Reading passage:
__________________________________________________

I will be leaving tonight for Argentina. A trip planned so long and yet not so long ago. Bound for a city of passionate tango and hoping for a return filled with breaks now healed. I look forward to my soulmates waiting for me now on the other side of the world and to turning off my blackberry for two solid weeks.

I look forward to solitude by the glaciers, and hopefully a cup of coffee in my hand with the other hugging an old old friend.

And so, I bid you adieu 2010, for when I return a new year will begin. And I hope with it, new life, new loves and old fashioned happiness, once again.

Cheers all
Happy ending.

Wednesday, December 8, 2010

Cheese cheese!

For the past week Ive been sent over to our friendly neighbor Jakarta for work. Its been quite a lot of fun being here. Even though a few members of my company are constantly sent over, I myself have never had a chance to work in this city. The people here are without a doubt really really nice, and the entire city has a very service oriented mindset to them. I guess you kind of have to with that many people. Every little bit counts in trying to get higher spending from foreigners.


(The really great view from Hyatt rooftop)

There is of course, the infamous Jakarta traffic you have to contend with... and after getting stuck in one on my first day here I quickly re-strategized my day to make sure I was back in my hotel before the traffic built up... and to continue working from the hotel of course. Otherwise you're pretty much better off staying where you are until about 8:00 p.m. when traffice eases up again.

__________________________________________________

Data lines:
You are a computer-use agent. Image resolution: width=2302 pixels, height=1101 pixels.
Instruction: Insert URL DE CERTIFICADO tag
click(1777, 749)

__________________________________________________

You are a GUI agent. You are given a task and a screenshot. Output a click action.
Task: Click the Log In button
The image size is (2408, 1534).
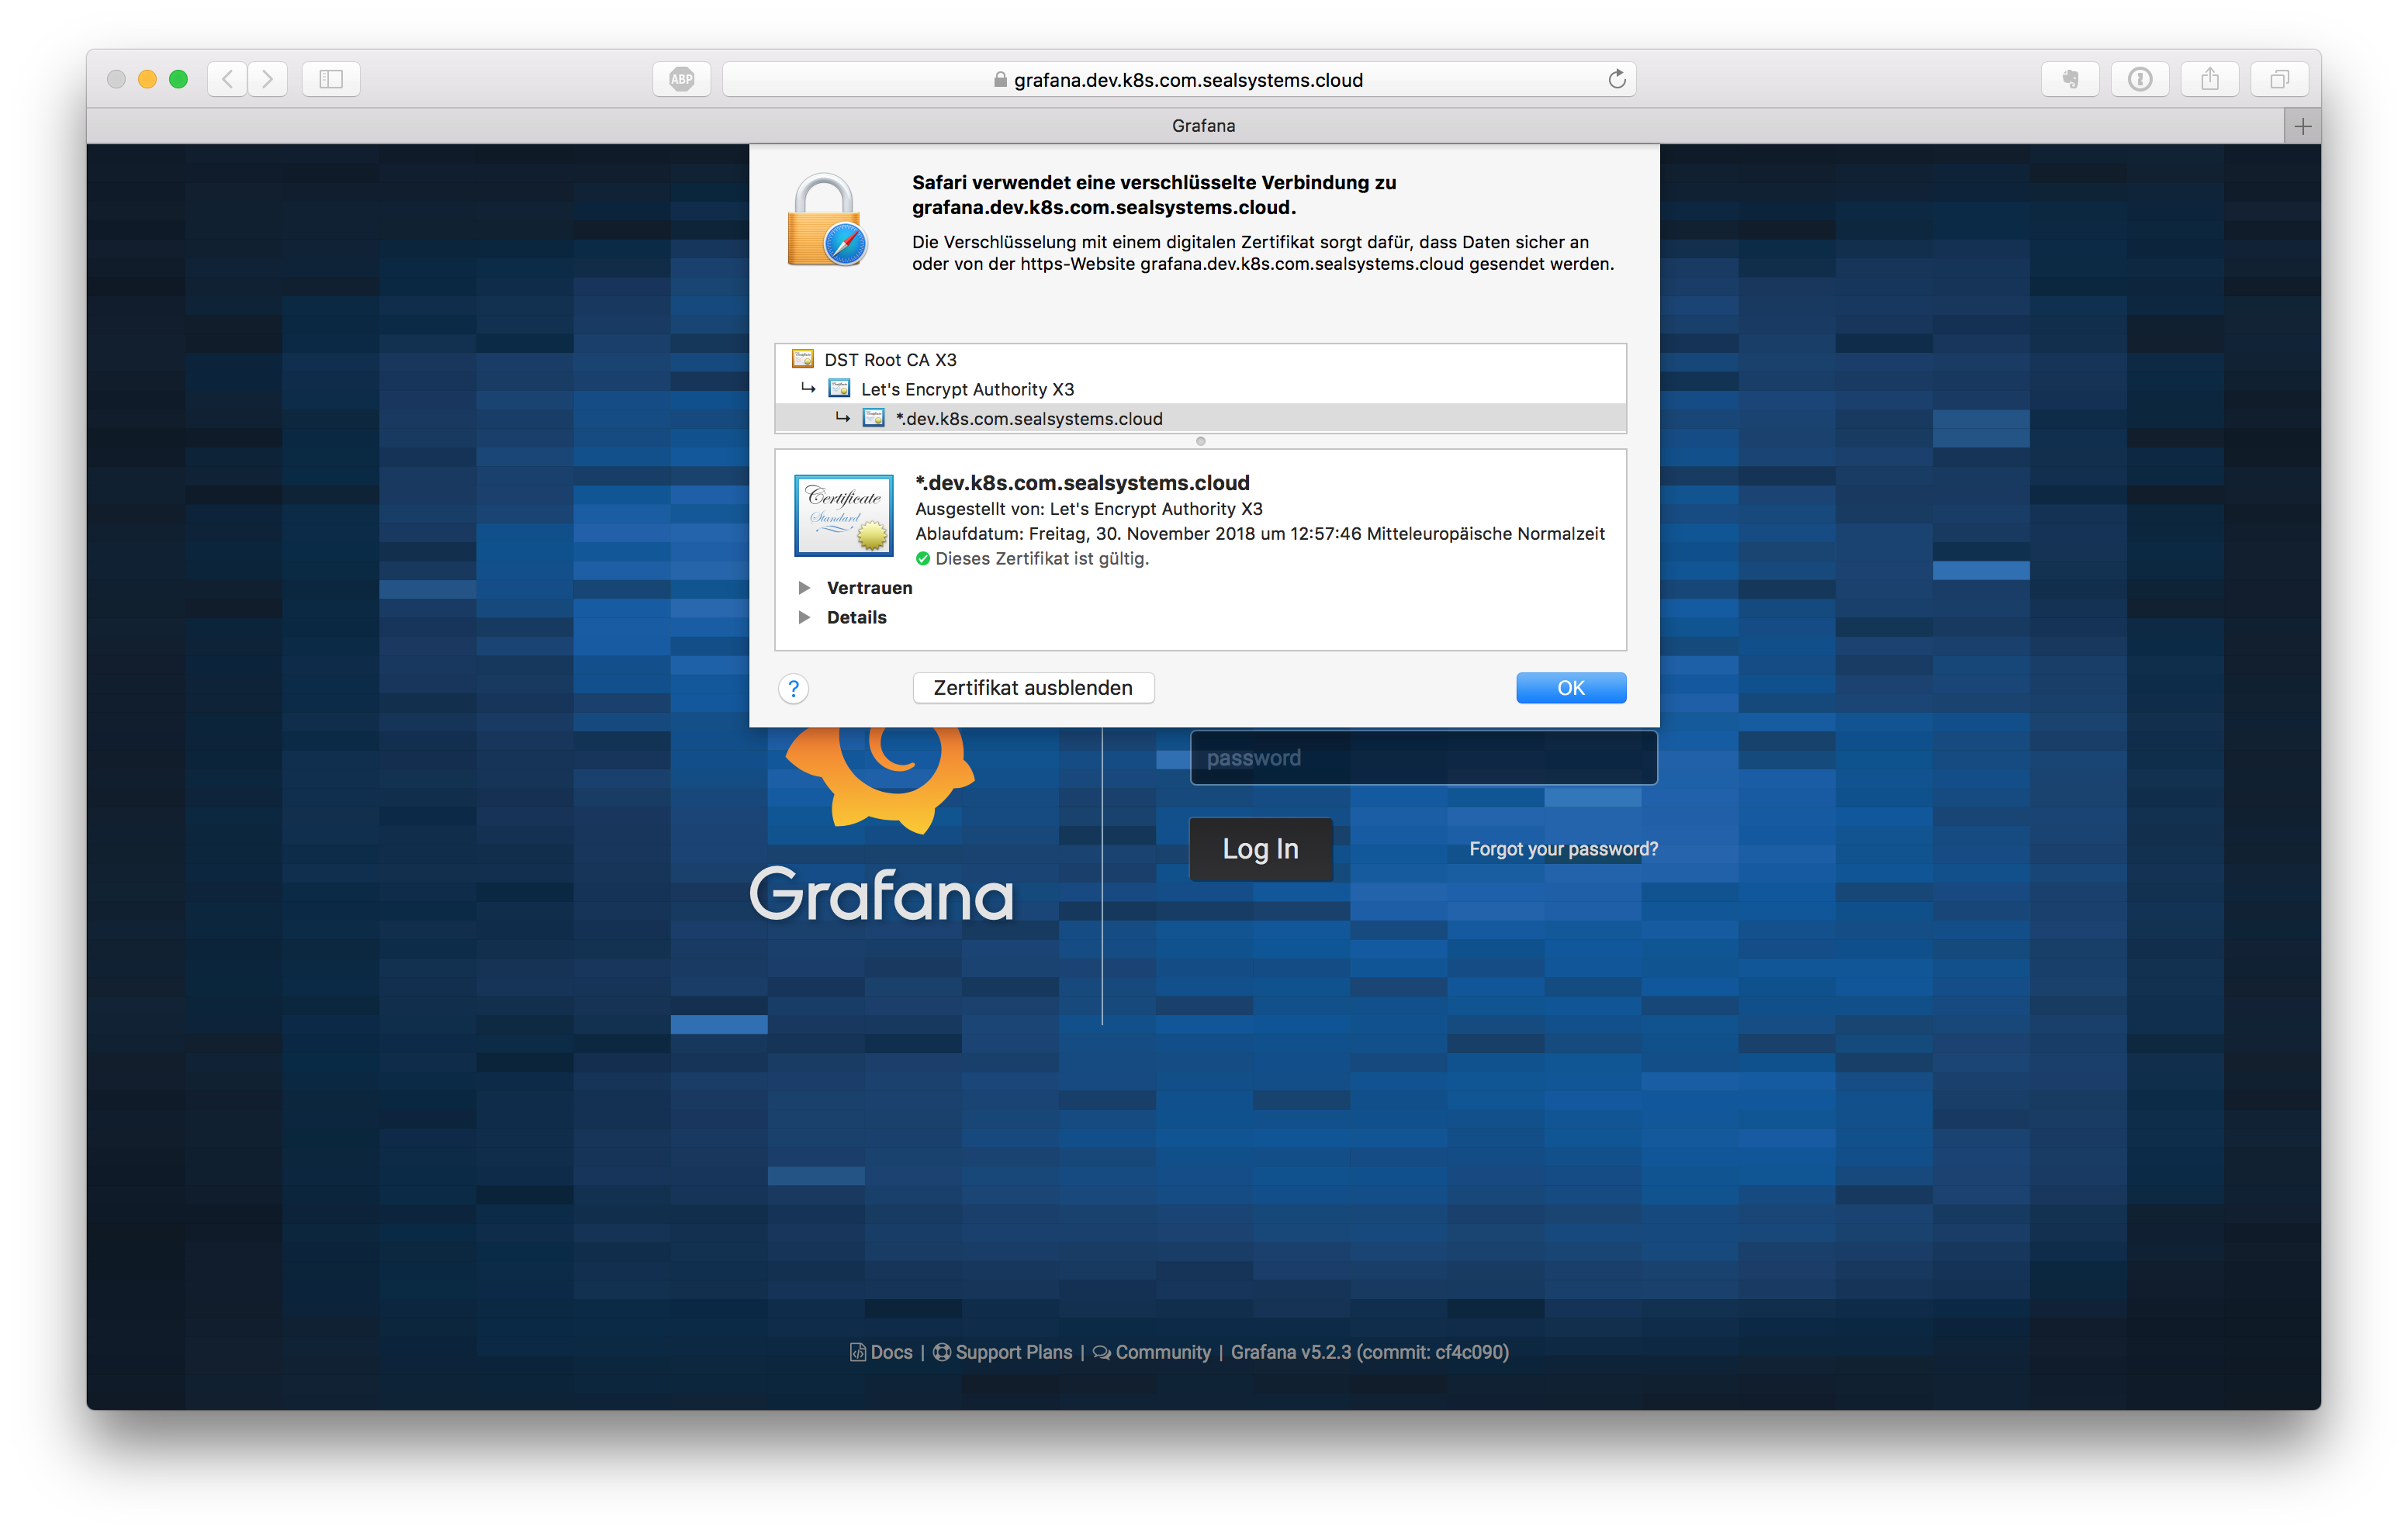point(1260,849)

__________________________________________________

Requests:
[1] According to the blog post, which city was the writer sent to for work during the past week?
[2] In the blog post, why did the writer change the plan for each day in Jakarta? Answer in one to three sentences.
[3] Reproduce the blog post word for word from "There is of" to "eases up again.".
None of the entries are needed here.

Solutions to the tasks:
[1] Jakarta.

[2] The writer got stuck in Jakarta's traffic on the first day. After that, the day was rearranged so the writer would be back at the hotel before the traffic built up and could keep working from there. Otherwise, a person is better off staying put until about 8:00 p.m., when the traffic eases.

[3]
There is of course, the infamous Jakarta traffic you have to contend with... and after getting stuck in one on my first day here I quickly re-strategized my day to make sure I was back in my hotel before the traffic built up... and to continue working from the hotel of course. Otherwise you're pretty much better off staying where you are until about 8:00 p.m. when traffice eases up again.